======== 原文 ========

人事戦略とは?立て方や役立つフレームワークと企業事例を解説
人事戦略とは、企業が経営理念やビジョンを達成するために、人的資本をいかにして活用するかの施策を策定することです。
従業員の採用や育成、配置、定着に適切な戦略を講じることで会社全体の生産性向上につながります。
人事戦略を立てるように指示されたけど、やり方が分からないという人事担当者の方は多いのではないでしょうか。
そこで本記事では、人事戦略の重要性や効果、具体的な要素と、人事戦略の立て方や役立つフレームワーク、企業事例について詳しく解説します。
人事戦略とは?
人事戦略とは、企業が経営理念やビジョンを達成するため、人的資本をいかにして活用するかの施策を策定することです。具体的には、下記のようなことが人事戦略に該当します。

======== データ一覧 ========

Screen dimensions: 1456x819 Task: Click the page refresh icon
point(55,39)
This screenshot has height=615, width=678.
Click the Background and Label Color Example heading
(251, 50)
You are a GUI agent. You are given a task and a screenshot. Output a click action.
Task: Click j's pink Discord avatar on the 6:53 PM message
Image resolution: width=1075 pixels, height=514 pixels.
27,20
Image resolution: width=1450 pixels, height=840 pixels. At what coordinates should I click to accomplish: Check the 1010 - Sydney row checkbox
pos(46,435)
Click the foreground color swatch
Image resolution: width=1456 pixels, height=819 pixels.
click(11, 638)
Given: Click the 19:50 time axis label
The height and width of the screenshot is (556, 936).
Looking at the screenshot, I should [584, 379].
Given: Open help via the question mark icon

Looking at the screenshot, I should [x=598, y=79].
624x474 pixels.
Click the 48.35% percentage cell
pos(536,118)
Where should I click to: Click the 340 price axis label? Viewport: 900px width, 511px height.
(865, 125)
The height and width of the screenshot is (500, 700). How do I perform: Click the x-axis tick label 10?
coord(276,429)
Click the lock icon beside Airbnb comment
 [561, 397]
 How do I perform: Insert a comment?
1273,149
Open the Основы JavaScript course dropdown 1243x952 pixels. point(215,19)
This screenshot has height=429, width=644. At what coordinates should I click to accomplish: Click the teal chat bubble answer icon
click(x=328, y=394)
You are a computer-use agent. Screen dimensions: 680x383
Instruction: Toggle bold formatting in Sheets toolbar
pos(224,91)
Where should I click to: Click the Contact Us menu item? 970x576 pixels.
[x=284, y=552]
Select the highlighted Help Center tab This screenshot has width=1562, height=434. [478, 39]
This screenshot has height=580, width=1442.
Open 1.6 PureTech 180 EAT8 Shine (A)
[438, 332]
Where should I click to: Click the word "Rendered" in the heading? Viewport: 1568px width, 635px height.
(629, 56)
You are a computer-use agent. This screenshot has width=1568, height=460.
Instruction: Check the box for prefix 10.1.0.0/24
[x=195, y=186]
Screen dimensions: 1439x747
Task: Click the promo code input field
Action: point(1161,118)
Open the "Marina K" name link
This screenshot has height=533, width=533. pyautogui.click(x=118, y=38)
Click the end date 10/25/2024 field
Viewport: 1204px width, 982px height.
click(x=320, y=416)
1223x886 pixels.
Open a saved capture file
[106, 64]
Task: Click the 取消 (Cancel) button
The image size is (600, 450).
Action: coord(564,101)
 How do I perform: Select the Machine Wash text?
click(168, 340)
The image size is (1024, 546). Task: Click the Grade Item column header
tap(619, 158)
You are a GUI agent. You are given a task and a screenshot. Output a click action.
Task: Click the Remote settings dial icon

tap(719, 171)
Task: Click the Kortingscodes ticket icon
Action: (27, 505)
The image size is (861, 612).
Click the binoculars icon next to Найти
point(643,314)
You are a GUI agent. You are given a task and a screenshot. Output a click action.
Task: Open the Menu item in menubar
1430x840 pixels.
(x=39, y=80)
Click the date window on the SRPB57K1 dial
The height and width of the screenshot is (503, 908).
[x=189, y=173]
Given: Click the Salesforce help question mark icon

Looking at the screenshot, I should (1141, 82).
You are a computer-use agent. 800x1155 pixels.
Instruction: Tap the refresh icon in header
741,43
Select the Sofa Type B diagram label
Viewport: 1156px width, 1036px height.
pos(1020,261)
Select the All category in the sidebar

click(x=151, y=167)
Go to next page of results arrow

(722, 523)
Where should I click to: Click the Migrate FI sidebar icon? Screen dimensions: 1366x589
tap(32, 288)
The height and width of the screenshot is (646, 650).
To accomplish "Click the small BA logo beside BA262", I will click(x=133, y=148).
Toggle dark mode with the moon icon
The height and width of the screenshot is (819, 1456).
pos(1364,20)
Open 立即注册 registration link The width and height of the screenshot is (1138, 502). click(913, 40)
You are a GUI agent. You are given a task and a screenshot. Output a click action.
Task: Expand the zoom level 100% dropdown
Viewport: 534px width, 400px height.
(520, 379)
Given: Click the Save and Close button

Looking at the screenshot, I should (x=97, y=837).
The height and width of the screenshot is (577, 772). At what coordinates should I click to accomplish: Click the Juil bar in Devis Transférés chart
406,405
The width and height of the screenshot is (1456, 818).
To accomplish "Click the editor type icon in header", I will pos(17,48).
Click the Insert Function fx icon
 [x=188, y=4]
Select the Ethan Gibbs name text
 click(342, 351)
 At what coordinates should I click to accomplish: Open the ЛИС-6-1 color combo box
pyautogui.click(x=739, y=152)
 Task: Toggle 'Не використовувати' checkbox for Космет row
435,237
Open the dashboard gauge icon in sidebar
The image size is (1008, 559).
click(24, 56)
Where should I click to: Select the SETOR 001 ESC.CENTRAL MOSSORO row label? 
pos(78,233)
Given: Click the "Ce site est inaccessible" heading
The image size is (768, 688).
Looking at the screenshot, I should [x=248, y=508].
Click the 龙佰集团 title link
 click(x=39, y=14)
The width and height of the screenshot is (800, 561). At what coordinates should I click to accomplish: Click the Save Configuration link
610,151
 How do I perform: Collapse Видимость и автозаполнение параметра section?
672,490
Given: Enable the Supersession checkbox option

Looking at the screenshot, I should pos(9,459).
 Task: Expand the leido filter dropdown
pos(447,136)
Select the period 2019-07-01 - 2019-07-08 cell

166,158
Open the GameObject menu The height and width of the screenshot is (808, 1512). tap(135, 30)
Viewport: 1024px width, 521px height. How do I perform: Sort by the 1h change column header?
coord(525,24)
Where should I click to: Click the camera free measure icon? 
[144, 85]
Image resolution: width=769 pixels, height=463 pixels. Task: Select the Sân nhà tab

========

» 課題の指示
a – 原文について、次の問いに答えてください。
(i) 人事戦略とは、人的資本をどうするための施策を策定することだと説明されていますか。
(ii) 従業員の採用や育成、配置、定着に適切な戦略を講じると、何につながるとされていますか。
(iii) 多いのではないかと書かれているのは、どのような人事担当者ですか。
b – 原文のうち、「人事戦略を立てるように指示さ」から「ことが人事戦略に該当します。」までの部分を一字一句そのまま書き写してください。

» 解答例
a –
(i) 人的資本をいかにして活用するかの施策を策定すること
(ii) 会社全体の生産性向上
(iii) 人事戦略を立てるように指示されたが、やり方が分からない人事担当者

b –
人事戦略を立てるように指示されたけど、やり方が分からないという人事担当者の方は多いのではないでしょうか。
そこで本記事では、人事戦略の重要性や効果、具体的な要素と、人事戦略の立て方や役立つフレームワーク、企業事例について詳しく解説します。
人事戦略とは?
人事戦略とは、企業が経営理念やビジョンを達成するため、人的資本をいかにして活用するかの施策を策定することです。具体的には、下記のようなことが人事戦略に該当します。